For this landmark year, the EBU underlined its traditional and key role in enabling Members, and their audiences worldwide, to access diverse high-quality musical content. With a series of curated concerts, there were multiple opportunities to rediscover, or even hear for the first time, the works of one of the world’s greatest composers.
Highlights:
The Beethoven Collection – a curated selection of more than 100 concerts, operas and archive recordings from around the world and released at intervals to all EBU radio organizations.

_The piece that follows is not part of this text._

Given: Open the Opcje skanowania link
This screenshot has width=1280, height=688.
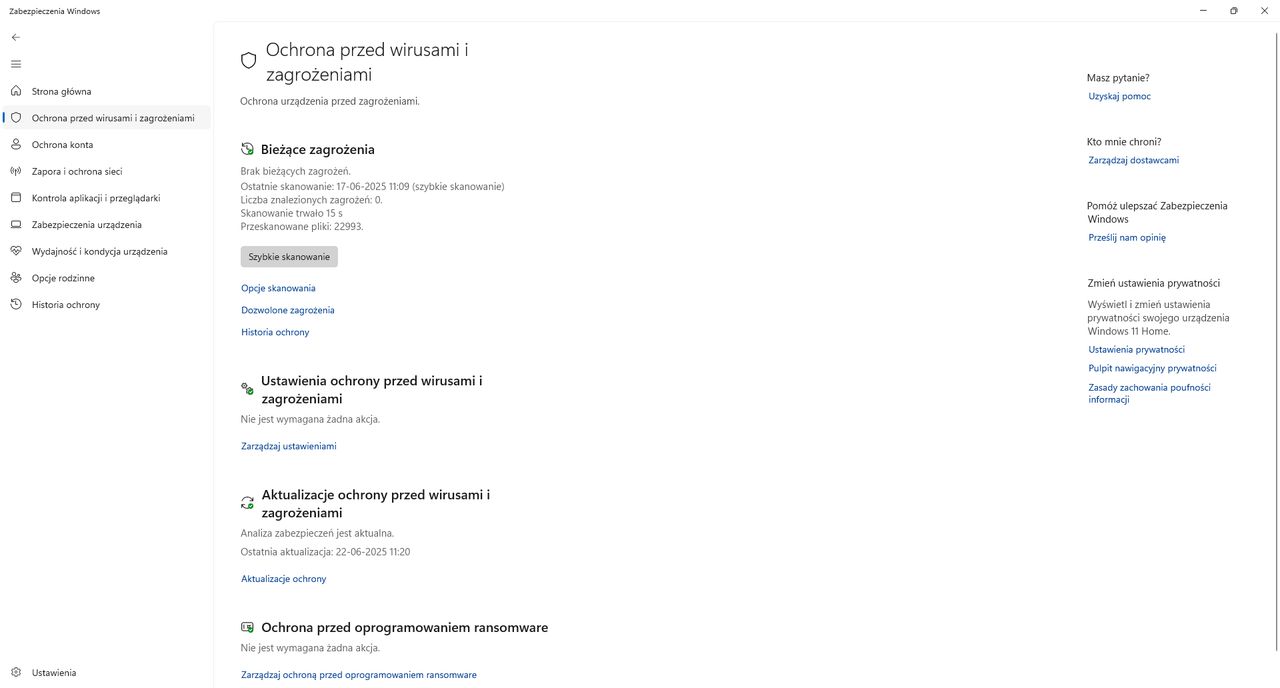Looking at the screenshot, I should 278,288.
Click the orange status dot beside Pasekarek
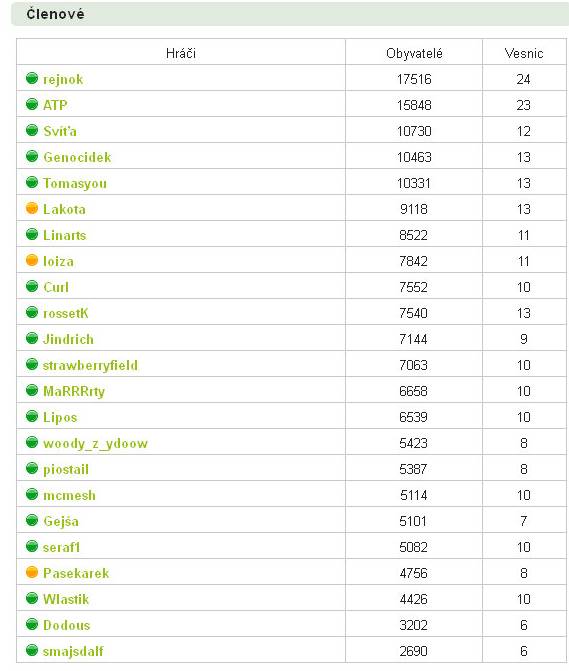Screen dimensions: 569x671 coord(32,572)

The events featured some of the world’s biggest names in music, including such conductors as Daniel Barenboim, Carlo Rizzi, Sir Simon Rattle and Sir Mark Elder; ensembles like the West-Eastern Divan Orchestra, the Dresden Staatskapelle and the Bavarian Radio Symphony Orchestra; and soloists such as Jonas Kaufmann, Anne-Sophie Mutter, Paul Lewis and Frank Peter Zimmermann.
In December 2020, to coincide with Beethoven’s 250th birthdate, a special anniversary gala concert was held in Bonn, Beethoven’s birthplace, with the West-Eastern Divan Orchestra and Daniel Barenboim. This closing concert was also live-streamed.

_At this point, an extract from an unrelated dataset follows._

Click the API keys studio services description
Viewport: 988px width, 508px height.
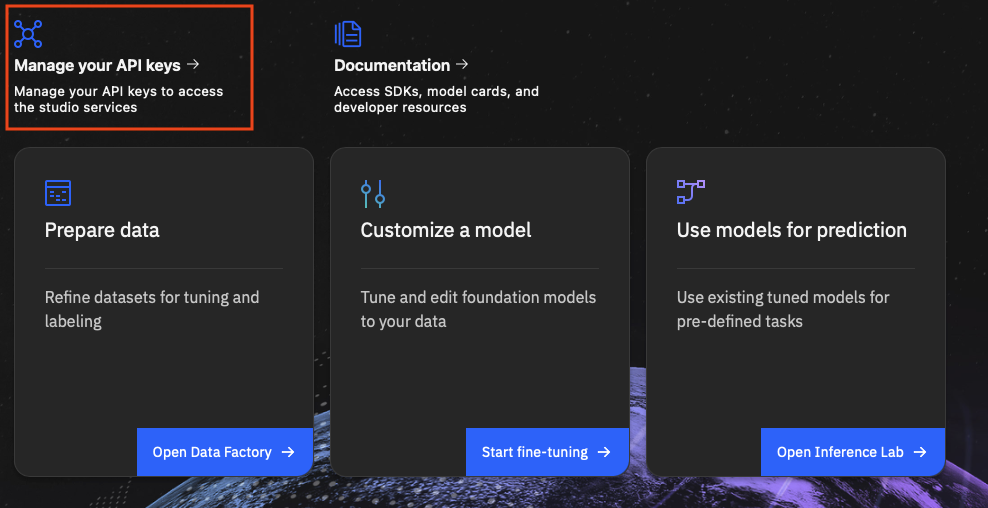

A unique audio sting was commissioned by the EBU from renowned Finnish composer Kaija Saariaho and recorded with the BBC Symphony Orchestra and its Chief Conductor Sakari Oramo. The 90-second piece, entitled Chimera, was inspired by Beethoven and broadcast on the radio around the world, as well as performed in concert by many radio orchestras. Listen to it here.
Asked why it was so important to celebrate this anniversary, Sakari Oramo said: “Beethoven for me means a radical, world-changing, amazingly strong character as a composer. He was also a great humorist, with a great sense for dramatics and for lyrical beauty. His compositions contain everything from life and from the world.”
Kaija Saariaho adds: “He was a genius. His music remains very fresh, very human. I admire his innovation, his skills as a composer, often using similar musical forms but interpreting them differently every time."
Edward Blakeman, Head of Programmes, BBC Radio 3 and member of the EBU Music Group, said: “Kaija’s ‘Chimera’ is brilliant – a shimmering, multi-textured, mini-narrative inspired by Beethoven - and the more you hear it, the more details you find in it. This is something really distinctive!”
The EBU website was updated with new Beethoven content throughout 2020.
Pascale Labrie is Head of Music at the EBU: “For decades, the EBU and its Members have shared great music, across all genres, effectively creating the world’s biggest, virtual concert hall, benefiting millions of listeners. Music has no frontiers. It can be enjoyed by everyone, everywhere, without restrictions of language, enabling people to explore new horizons. This sense of joining together is fundamental to our work. Every year, the EBU opens up the world of music through music exchanges that serve the interests and tastes of millions of listeners globally.”